Николай Андреев. То, что вспоминается
Обычно большой литературный кружок собирался на Татарской улице у Марии Ильиничны Падве, бессменного секретаря кружка. У нее был сын Владимир, отличный музыкант, пианист и скрипач. Пильский предложил на объединенном заседании мне читать доклад, а ему — воспоминания о Куприне. Пришло довольно мало народу, потому что заседание было в другом помещении, но, тем не менее, это произвело большое впечатление: впервые знаменитый критик Пильский соблаговолил читать с каким-то типом, да еще явно молокососного периода.

- - - - - - -

Требования:
a: Ответьте по фрагменту на вопросы:
(i) На какой улице обычно собирался большой литературный кружок?
(ii) На каких инструментах играл сын Марии Ильиничны Падве?
(iii) О ком Пильский предложил себе читать воспоминания?
b: Повторите дословно часть фрагмента от слов «Николай Андреев. То, что» до слов «явно молокососного периода.» включительно.

Исходные данные:
- - - - - - -

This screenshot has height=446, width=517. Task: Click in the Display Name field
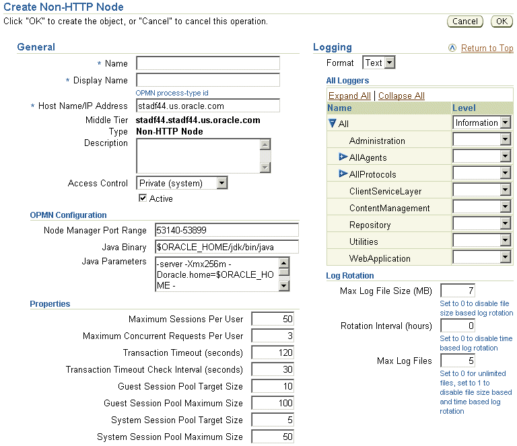[x=207, y=81]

- - - - - - -

Ответы по порядку:
a:
(i) На Татарской улице.
(ii) На фортепиано и скрипке.
(iii) О Куприне.

b:
Николай Андреев. То, что вспоминается
Обычно большой литературный кружок собирался на Татарской улице у Марии Ильиничны Падве, бессменного секретаря кружка. У нее был сын Владимир, отличный музыкант, пианист и скрипач. Пильский предложил на объединенном заседании мне читать доклад, а ему — воспоминания о Куприне. Пришло довольно мало народу, потому что заседание было в другом помещении, но, тем не менее, это произвело большое впечатление: впервые знаменитый критик Пильский соблаговолил читать с каким-то типом, да еще явно молокососного периода.